How to judge and test the hydrophobicity of microporous membranes

To discuss the hydrophobicity of microporous membranes, we must first know the concept of hydrophobicity. The so-called hydrophobicity is a term used to describe the physical properties of substances or materials that repel water or tend to be unreactive or insoluble in water. The characteristics of hydrophobic substances are the repulsive force generated by the non-polar nature of hydrophobic materials, that is, the interaction between hydrophobic materials and polar water molecules. The intermolecular forces produce a hydrophobic effect and tend to form hydrogen bonds with each other rather than with hydrophobic substances, which causes the hydrophobic materials to aggregate or separate in the presence of water.

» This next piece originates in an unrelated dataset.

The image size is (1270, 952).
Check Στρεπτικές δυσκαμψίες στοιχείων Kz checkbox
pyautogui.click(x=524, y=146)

Based on the above characteristics, microporous membranes also exhibit varying degrees of hydrophobicity, depending on the materials used in their construction and the specific surface treatments applied. By hydrophobicity we mean the ability of a material to repel water or resist wetting. In practical applications, in order to effectively utilize this property of hydrophobic membranes, hydrophobic microporous membranes are designed, mainly made of materials that naturally repel water, such as polytetrafluoroethylene (PTFE), polypropylene (PP) or polyvinylidene fluoride (PVDF). These membranes are carefully designed to prevent water from passing through while allowing gas or other non-aqueous substances to pass through.

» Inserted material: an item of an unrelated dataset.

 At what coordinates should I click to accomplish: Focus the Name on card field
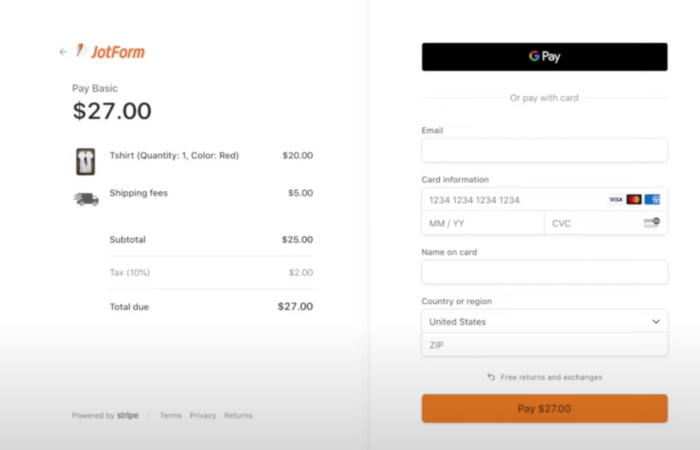(x=544, y=272)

When selecting a microporous membrane for a specific application, it is important to consider the hydrophobicity level of the required membrane according to the intended use, so as to select a membrane with appropriate hydrophobicity to ensure optimal performance and efficiency during filtration or separation. It is necessary to design some methods for testing hydrophobicity. The commonly used methods for judging and testing the hydrophobicity of microporous membranes are as follows:
1. Contact angle measurement method, which is a widely used technique for evaluating the hydrophobicity of the surface of a membrane (including microporous membranes). The larger the contact angle, such as greater than 90 degrees or more, the stronger the hydrophobicity. The contact angle goniometer is usually used to measure the angle at which a water drop contacts the membrane surface.

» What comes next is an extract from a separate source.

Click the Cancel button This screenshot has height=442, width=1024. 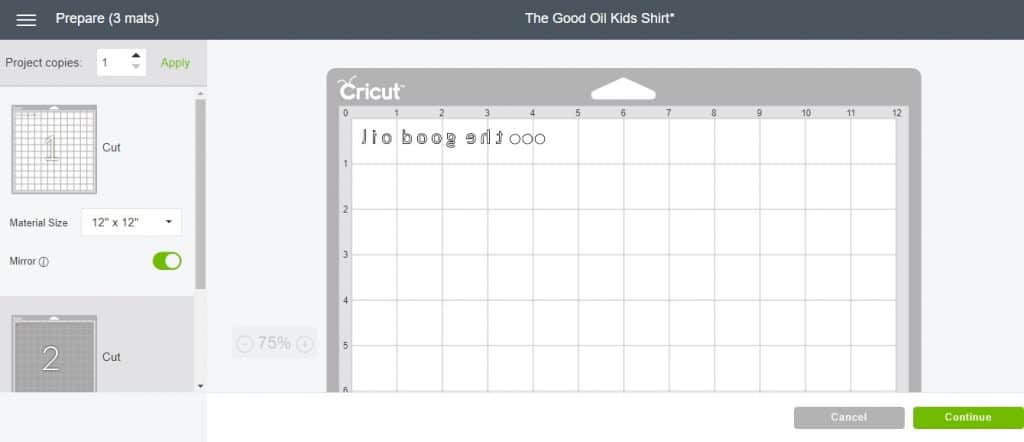[849, 417]
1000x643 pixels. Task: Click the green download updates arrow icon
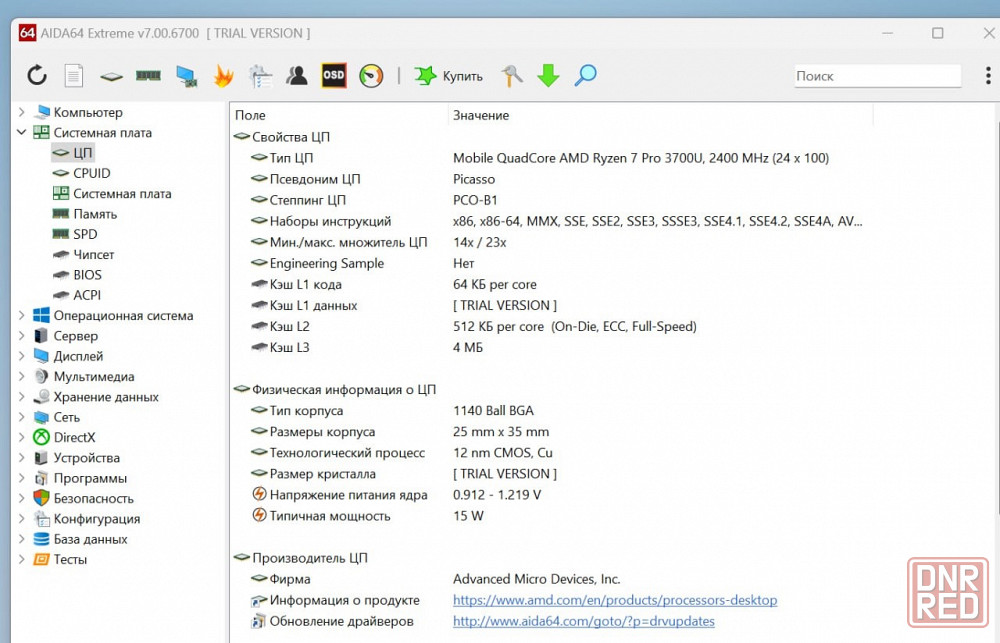click(x=548, y=75)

2. Water inlet pressure test method. The water inlet pressure test of the membrane is mainly to determine the pressure of liquid (usually water) penetrating the microporous membrane. Hydrophobic membranes have higher water inlet pressure due to their repulsion of water, which also shows that they have anti-wetting and anti-liquid penetration properties.
3. Bubble point test method. The bubble point test measures the pressure of bubbles passing through the membrane pores when the membrane is wetted by liquid. Since hydrophobic membranes will have higher bubble points, they will also show their resistance to wetting and liquid intrusion.
4. Dye penetration test method. In this test, a colored dye solution is applied to one side of the membrane and the appearance of the dye on the other side is observed. Since hydrophobic membranes resist the penetration of dyes, the color change on both sides indicates the hydrophobicity.
5. Wettability test method. The wettability test method mainly observes the changes in the behavior of liquid (usually water) on the membrane surface. Since hydrophobic membranes will show the beading or repulsion of liquids, hydrophilic membranes will show the diffusion and absorption of liquids.
6. Flow rate measurement method. The hydrophobicity of liquids can also be reflected by the flow rate of liquids through the membrane. Compared with hydrophilic membranes, hydrophobic membranes usually have lower aqueous solution flow rates because they are anti-wetting.
7. Surface energy calculation method. Surface energy calculation can provide insight into the hydrophobicity of the membrane. Lower surface energy values indicate higher hydrophobicity because hydrophobic materials tend to have lower surface energy.
8. Chemical resistance test method. Testing the resistance of the membrane to various chemicals (including water and organic solvents) also helps to measure its hydrophobicity because hydrophobic membranes will show minimal swelling or degradation when exposed to liquids.

The above summarizes the methods used to measure the hydrophobicity of microporous membranes. We can use these methods in a comprehensive and diverse way to effectively evaluate and judge the hydrophobicity of microporous membranes and select the most suitable microporous membrane according to our specific filtration requirements.